The US publishers Hachette, Elsevier, and Cengage, as well as bestselling author Scott Turow, filed a class action lawsuit against Google on July 13, 2026, in a federal court in New York. The company allegedly used millions of copyrighted books and scholarly articles without permission to train its AI model Gemini, partly from illegal sources on the internet.
The complaint lists specific allegations against Google
The complaint, drafted by the law firms Oppenheim + Zebrak and Keller Rohrback, accuses Google of misusing books from the Google Books program: according to the publishing group Hachette Book Group, these were originally released only for limited purposes such as full-text search. Additionally, the company allegedly scraped large parts of the internet, including content from well-known piracy sources and from paid offerings behind paywalls.
According to the lawsuit, Google also removed so-called copyright management information from the works to obscure the origin of the training data. Gemini also generates content that could directly replace original works: the model reportedly produced a summary of about 2,000 words of Turow’s novel “Innocent,” according to TechCrunch. Such output stands in direct competition with official study guides and book reviews, the plaintiffs argue.
Textbook publisher Cengage also reports cases in which Gemini reproduced entire chapters of academic works nearly verbatim. The plaintiffs interpret this as evidence that Google far exceeded the usage rights originally granted.
Internal document warns of billion-dollar fines
A central piece of evidence in the lawsuit is an internal Google document that classified the use of copyrighted books for AI training as “highly problematic.” The analysis reportedly warned of potential fines ranging from ten to one hundred billion dollars – a figure that has not been independently verified and comes solely from the complaint itself.

● Records provided
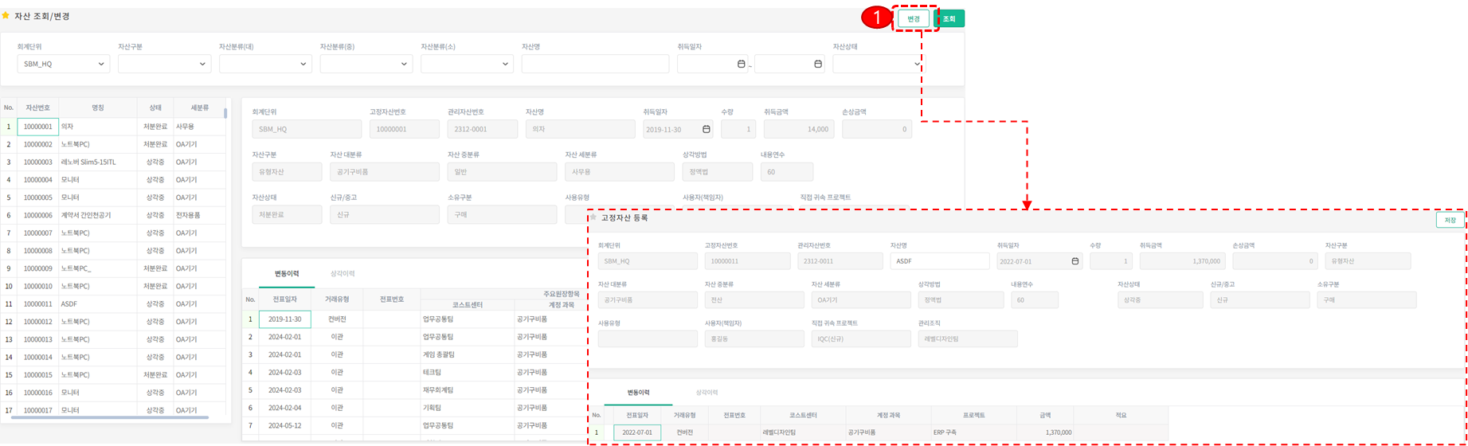This screenshot has width=1468, height=446.
Task: Click calendar icon in the 2019-11-30 취득일자 field
Action: pos(706,129)
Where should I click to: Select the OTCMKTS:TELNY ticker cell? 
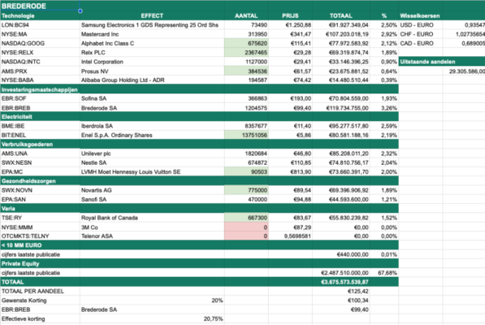[x=40, y=236]
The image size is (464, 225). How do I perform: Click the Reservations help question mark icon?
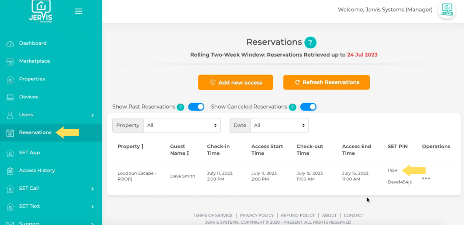(x=310, y=42)
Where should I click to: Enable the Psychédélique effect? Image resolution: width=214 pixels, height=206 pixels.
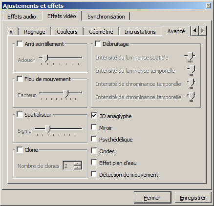94,139
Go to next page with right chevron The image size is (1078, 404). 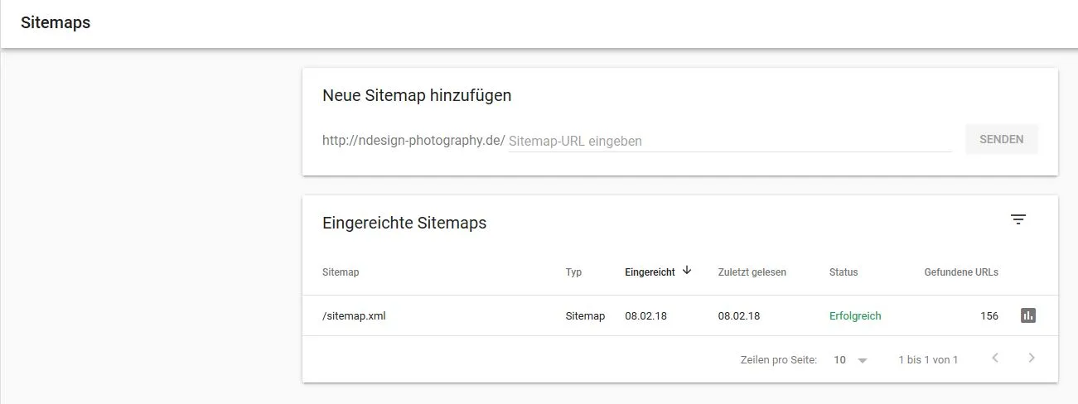tap(1032, 358)
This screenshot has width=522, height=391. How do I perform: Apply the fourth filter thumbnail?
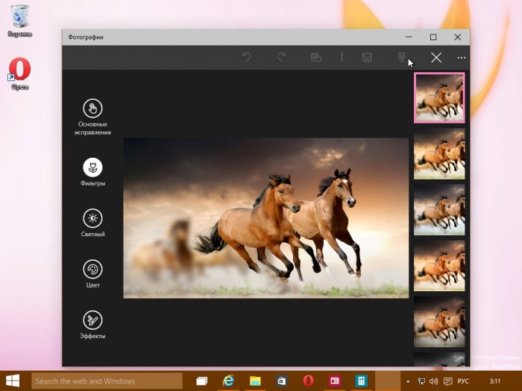(439, 265)
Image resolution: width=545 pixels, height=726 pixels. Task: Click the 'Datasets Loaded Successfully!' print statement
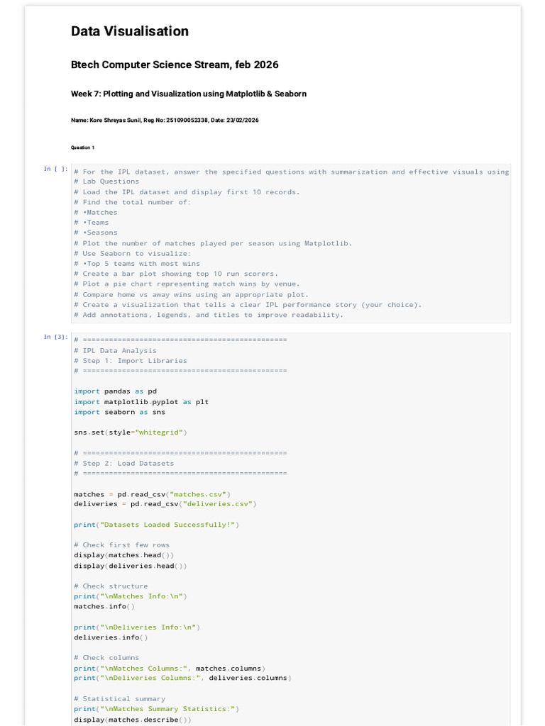(x=157, y=525)

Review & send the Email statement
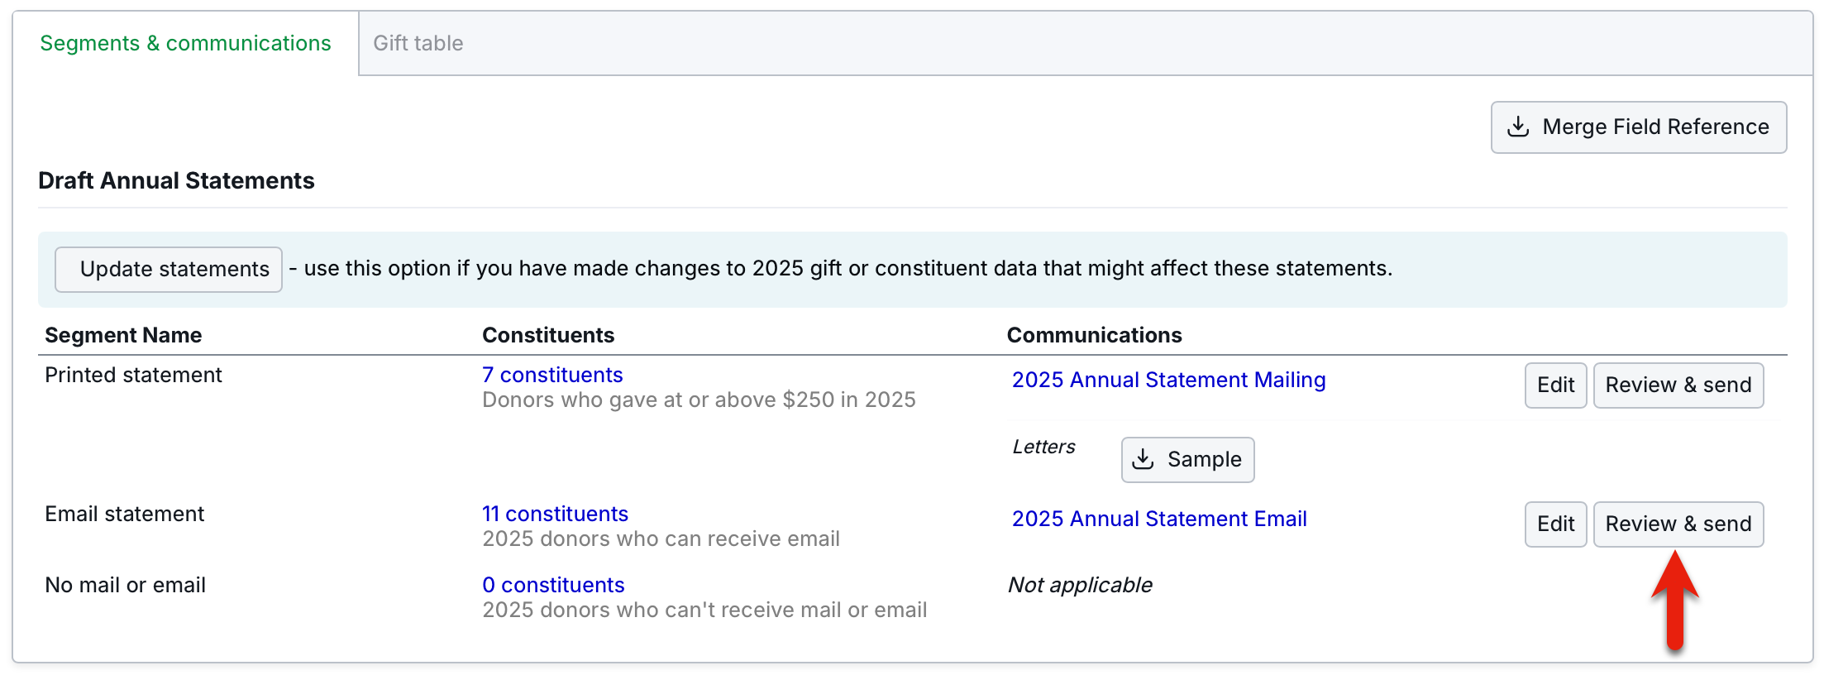1678,524
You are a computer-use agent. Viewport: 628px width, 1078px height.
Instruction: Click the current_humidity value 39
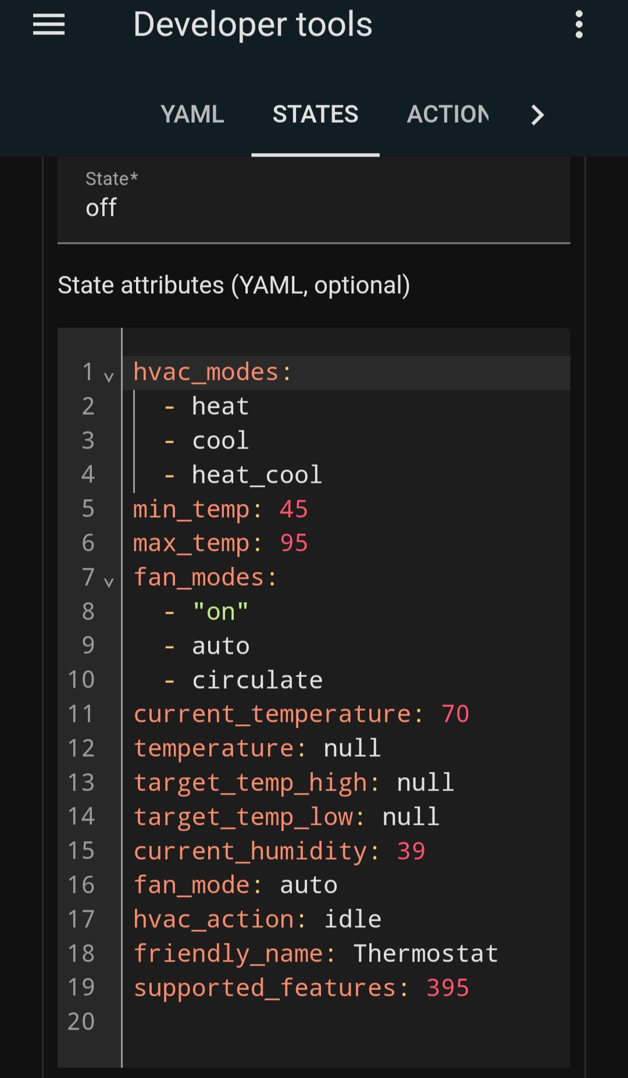[x=411, y=851]
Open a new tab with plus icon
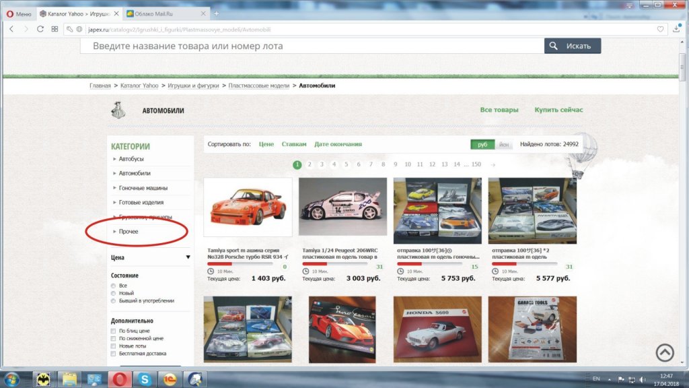 (x=217, y=13)
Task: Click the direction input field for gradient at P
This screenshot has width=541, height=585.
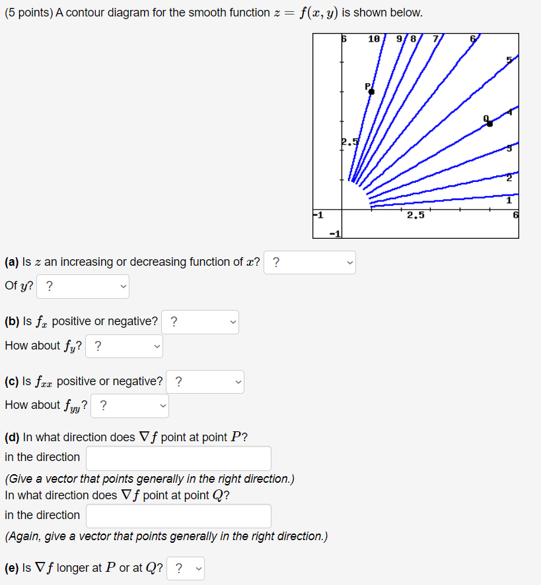Action: pyautogui.click(x=178, y=458)
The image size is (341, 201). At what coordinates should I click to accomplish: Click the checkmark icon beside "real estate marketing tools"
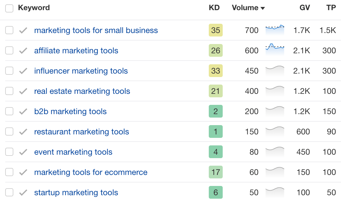23,91
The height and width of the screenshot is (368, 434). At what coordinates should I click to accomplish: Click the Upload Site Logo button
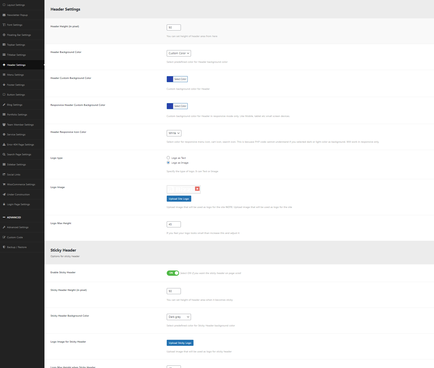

● Exercise requirements
Take the passage from the article about the lawsuit against Google that begins with "Textbook publisher Cengage" and stops after "rights originally granted.", and copy it word for word.

● Solution
Textbook publisher Cengage also reports cases in which Gemini reproduced entire chapters of academic works nearly verbatim. The plaintiffs interpret this as evidence that Google far exceeded the usage rights originally granted.